One of the more striking (well in my mind anyways) stories from the book I encountered was reading the response of the good volk of the Rhineland when faced with the Black Death. They perceived it as G-d’s judgment and punishment for allowing the Jews to live unmolested among them. So all across the Rhineland the Jews were rounded up and forced in their synagogues, the windows and doors were nailed shut and the buildings set a fire. Six centuries later and the good volk created the death camps and the ‘showers’ for the Jews. Why this brief walk through memory lane? The Jerusalem Post carries this rather unsurprising report from Germany:
A legal opinion submitted by law professor Jürgen Vahle to the Interior Ministry of North Rhine-Westphalia state in late April upholds the propriety of a police ban on and seizure of two Israeli flags during a violent anti-Israeli demonstration in January. The report, a copy of which was obtained by The Jerusalem Post, asserts that "the entry by force in two apartments" and "the securing of the flags was lawful."

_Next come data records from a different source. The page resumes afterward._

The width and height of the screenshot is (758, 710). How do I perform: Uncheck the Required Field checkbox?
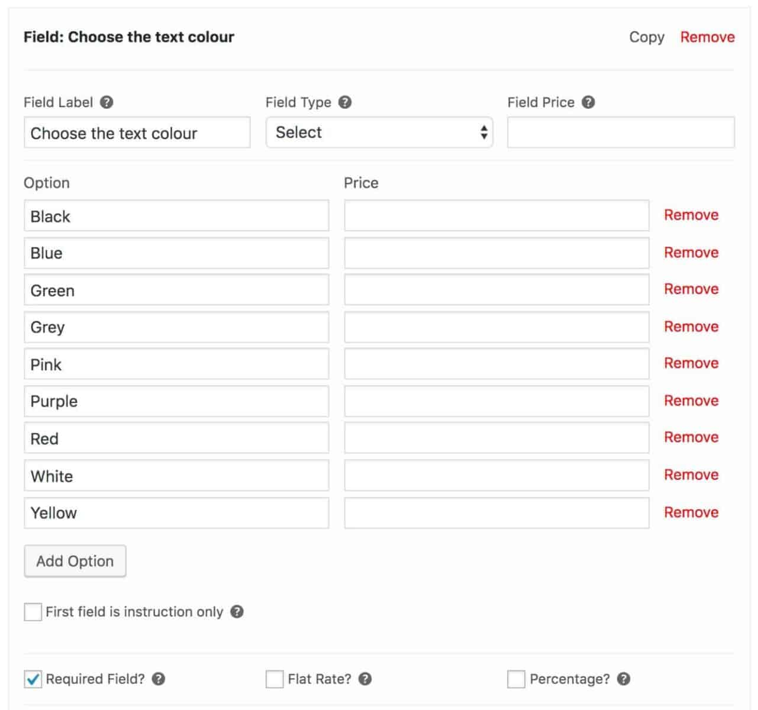(x=33, y=679)
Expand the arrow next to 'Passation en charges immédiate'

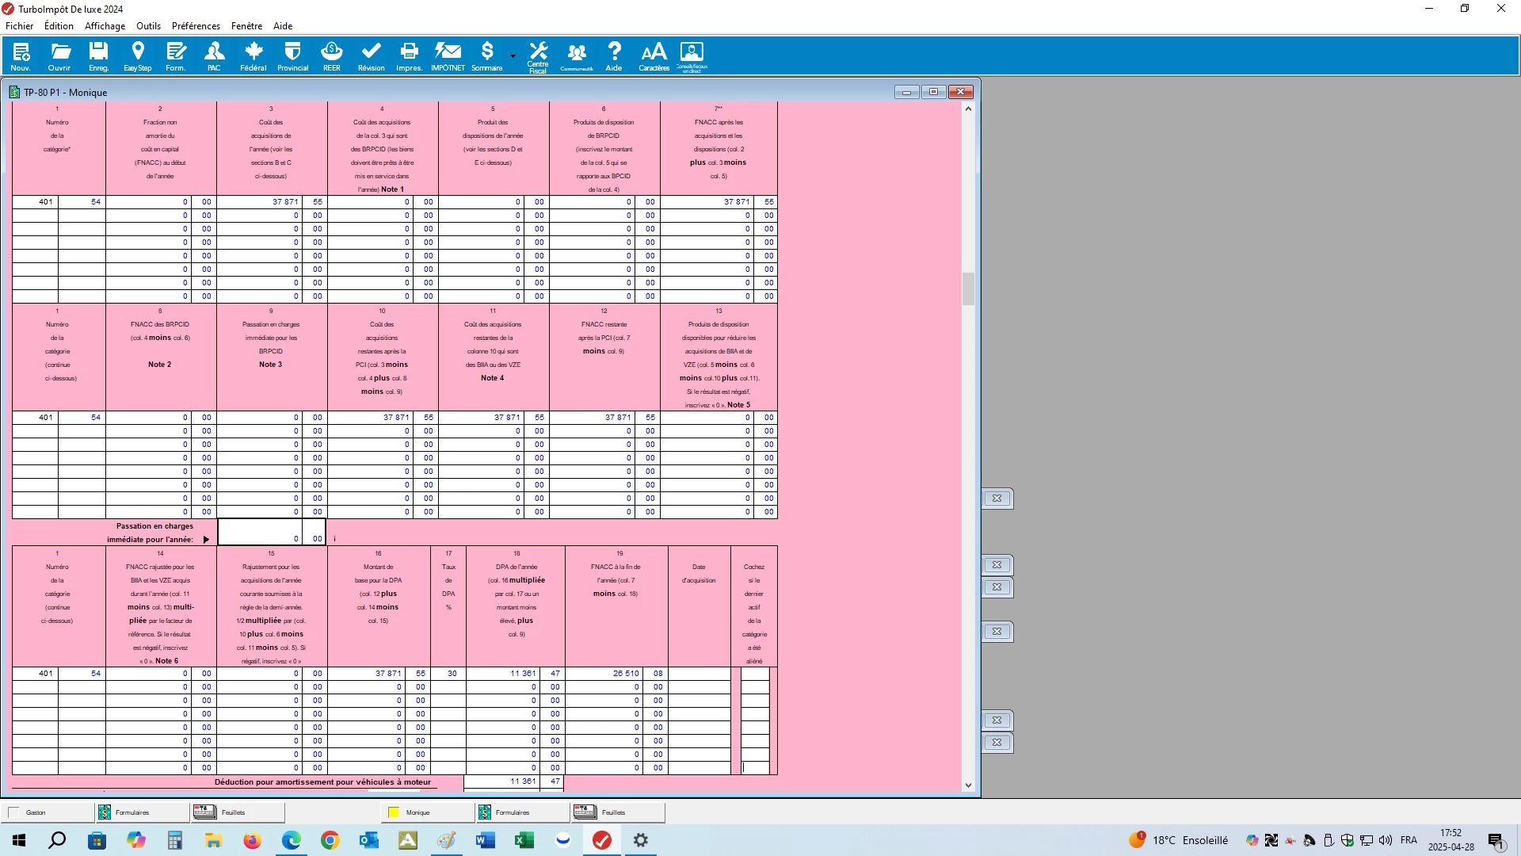[206, 540]
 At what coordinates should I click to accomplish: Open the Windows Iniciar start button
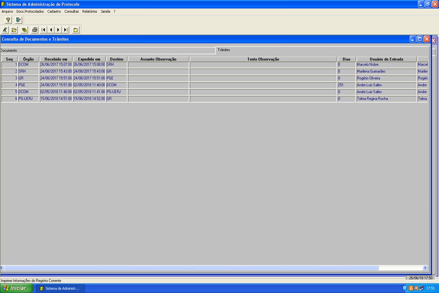pos(15,288)
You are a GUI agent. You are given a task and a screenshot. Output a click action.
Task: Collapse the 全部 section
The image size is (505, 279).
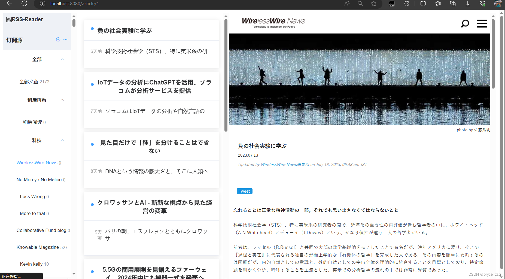(62, 59)
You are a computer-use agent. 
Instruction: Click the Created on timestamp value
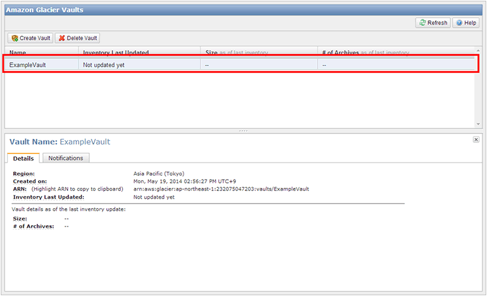(x=185, y=182)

During a protest against Israel's Operation Cast Lead organized by the radical Islamic group Milli Görüs that attracted 10,000 protesters in Duisburg, two police officers stormed the apartment of a 25-year-old student and his 26-year-old girlfriend and seized Israeli flags hanging on the balcony and inside a window. According to Vahle's report, the protesters threw "chunks of ice, pocket knives and cigarette lighters" at the Israeli flags.
North Rhine-Westphalia's domestic intelligence agency (Protection of the Constitution) cited in its 2008 report the anti-Semitic and militant Islamic group Milli Görüs, the organizer of the anti-Israeli protest, as a threat to the democratic structure of the federal republic.
The student, who spoke on condition of anonymity because he fears for his safety, told the Post that two weeks after the removal of the flags "a couple of young folks" hollered in front of his apartment, "Damn Jew, come outside."
He displayed the Israeli flags in January to "show solidarity with a republic [Israel] in the Middle East that is surrounded by dictators but is viewed as a pariah state. I was in Israel and find the land super." Asked about Vahle's report, the student said, "False questions were poised." Given the background of the radical Islamic group Milli Görüs, he asked, "why was a police unit of 280 officers present at a demonstration where 10,000 protesters" were present?
Vahle's report drew mixed reactions from police union officials. Frank Richter, chairman of the police union (Gdp) in North Rhine-Westphalia, told the Post that the "special relationship between Israel and Germany is good" but the entry into the apartment was "legal according to the police statute." If the police unit had not removed the flags, "it could have come to a big escalation" and "jeopardized life and limb" of those present, Richter said.
“For mankind is ever the same and nothing is lost out of nature, though everything is altered” – John Dryden, A Distant Mirror.